With a smirk, Rebecca gestured toward the open end of the garage.
“Oh no,” he whined, scrunching up his face. “No, that’s not how this was supposed to go. It was supposed to be fast. To help you get this over with quickly.”
“Hardly anything done right can be done quickly,” she said. “We might’ve driven with someone else, but you made it very clear you wanted this to be just you and the Roth-Da’al, all alone.”
He groaned again. “Not to walk …”
“Well this way, you get a walking tour of the city. And I get to keep an eye on you personally. You’re not slipping out of this one, Rowan.”
With an overly exasperated huff, he rolled his eyes and quickened his pace toward the garage exit. “Then hurry up.”
Rebecca forced back a smile, which still felt out of place given how much was currently at stake for Shade. But it sure did feel good to have even a small reason to smile, especially now.
This wasn’t the ideal scenario for her, either—just the two of them out in the city on their own. Granted, that meant fewer Shade members for Rowan to mess with on their way to find this key-maker, but it also meant Rebecca would take the full brunt of any shenanigans he tried to pull.
And she knew he would. This was Rowan.
Walking was the only way to ensure she kept an eye on their surroundings in case the need to retrace her steps ever arose. It eliminated most possibilities for the Blackmoon Elf to pull the wool over her eyes and lead her into something she wouldn’t have agreed to willingly. She still wanted to believe he wouldn’t endanger her on purpose, but being overly prepared was far better than to go in blindly trusting anyone.
Even someone she once would have trusted blindly with her life and without a second thought.
Rowan moped silently about it the whole time.
Once they’d made it out of the compound’s surrounding area on foot, now heading toward downtown Chicago, Rebecca couldn’t hold her silence any longer. Her curiosity had grown too great, and with no one else around, neither of them had to mask their answers anymore.
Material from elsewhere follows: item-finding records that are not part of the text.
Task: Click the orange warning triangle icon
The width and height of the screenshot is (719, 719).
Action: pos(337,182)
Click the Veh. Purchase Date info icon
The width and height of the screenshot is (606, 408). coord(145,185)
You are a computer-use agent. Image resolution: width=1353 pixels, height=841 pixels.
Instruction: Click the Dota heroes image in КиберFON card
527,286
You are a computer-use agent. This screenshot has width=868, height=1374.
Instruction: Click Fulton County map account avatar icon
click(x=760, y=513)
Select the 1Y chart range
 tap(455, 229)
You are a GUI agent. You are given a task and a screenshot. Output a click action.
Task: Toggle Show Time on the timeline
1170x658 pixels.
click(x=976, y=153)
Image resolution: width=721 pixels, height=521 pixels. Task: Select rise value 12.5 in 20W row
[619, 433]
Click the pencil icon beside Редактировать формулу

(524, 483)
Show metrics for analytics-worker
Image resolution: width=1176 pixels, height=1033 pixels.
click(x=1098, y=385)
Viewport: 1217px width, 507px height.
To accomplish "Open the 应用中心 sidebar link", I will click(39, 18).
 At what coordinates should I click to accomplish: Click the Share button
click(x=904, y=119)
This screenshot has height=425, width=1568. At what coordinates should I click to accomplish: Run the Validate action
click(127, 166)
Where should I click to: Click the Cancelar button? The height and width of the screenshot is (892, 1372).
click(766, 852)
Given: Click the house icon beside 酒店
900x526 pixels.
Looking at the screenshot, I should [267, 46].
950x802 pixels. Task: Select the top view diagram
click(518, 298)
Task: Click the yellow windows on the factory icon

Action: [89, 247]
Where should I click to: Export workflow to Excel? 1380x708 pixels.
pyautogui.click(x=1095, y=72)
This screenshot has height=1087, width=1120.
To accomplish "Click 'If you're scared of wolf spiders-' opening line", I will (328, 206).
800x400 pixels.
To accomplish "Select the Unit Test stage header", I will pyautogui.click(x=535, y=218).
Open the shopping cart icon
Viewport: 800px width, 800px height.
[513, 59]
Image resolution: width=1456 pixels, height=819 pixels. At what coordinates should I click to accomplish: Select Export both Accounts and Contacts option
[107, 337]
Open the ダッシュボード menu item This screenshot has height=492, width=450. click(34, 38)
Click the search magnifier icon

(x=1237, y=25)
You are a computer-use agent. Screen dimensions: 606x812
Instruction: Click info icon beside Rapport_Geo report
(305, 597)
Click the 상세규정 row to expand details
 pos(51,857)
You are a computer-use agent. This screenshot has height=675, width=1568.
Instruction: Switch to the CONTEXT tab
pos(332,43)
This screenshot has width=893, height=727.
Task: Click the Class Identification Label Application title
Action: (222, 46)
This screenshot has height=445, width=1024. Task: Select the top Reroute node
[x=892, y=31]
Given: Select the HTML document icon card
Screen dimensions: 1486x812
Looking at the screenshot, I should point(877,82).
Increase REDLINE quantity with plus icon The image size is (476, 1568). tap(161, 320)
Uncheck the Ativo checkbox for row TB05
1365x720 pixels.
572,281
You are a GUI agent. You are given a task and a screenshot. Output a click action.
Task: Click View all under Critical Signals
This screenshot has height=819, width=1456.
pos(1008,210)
Or their questions.
“You didn’t actually answer me in my office earlier,” she began.
“I remember giving perfectly acceptable answers to everything,” he muttered, still annoyed enough to stare straight ahead and reply as if she weren’t right beside him.
“When I asked you how you know anyone in Chicago, including a key-maker. You didn’t actually answer. You just gave me more vague details about the key-maker.”
“Oh.” He chuckled. “That.”
“So now I’d like an answer.”
“I bet you would.”
She rolled her eyes and overcame the urge to throw him into the middle of the street. “I’m being serious. I wish you would be too. There’s no one around in need of a performance, okay? It’s just me.”
“Oh, now it is, huh?”
When she shot him a warning look, the frustration she thought she’d seen beneath his expression disappeared before Rowan replaced it with another carefree chuckle.
“I’m sure you’ve already noticed,” he said, “but I’ve been on the road for a long time. I’ve been lots of places in my travels, and believe it or not, Chicago’s only one of them.”
“Your travels, huh? All those fun and games in a new world? All those tricks waiting to be played?”
“In my search for you , actually.”
Rebecca’s mouth snapped shut as they continued together down the sidewalks lining semi-busy streets. She didn’t like being reminded of that at all—that Rowan was here only because he’d been searching for her to bring her home.
In fact, that was a topic she’d hoped to avoid forever, if she could.
Now she had no way to avoid the topic, nowhere to go to get away from him, and only her constant rage simmering just beneath the surface to protect her from the horrors of the life she’d left behind.
The life to which Rowan insisted on returning her.
Was this his plan all along? To get her alone like this so he could make his move before she ever saw it coming?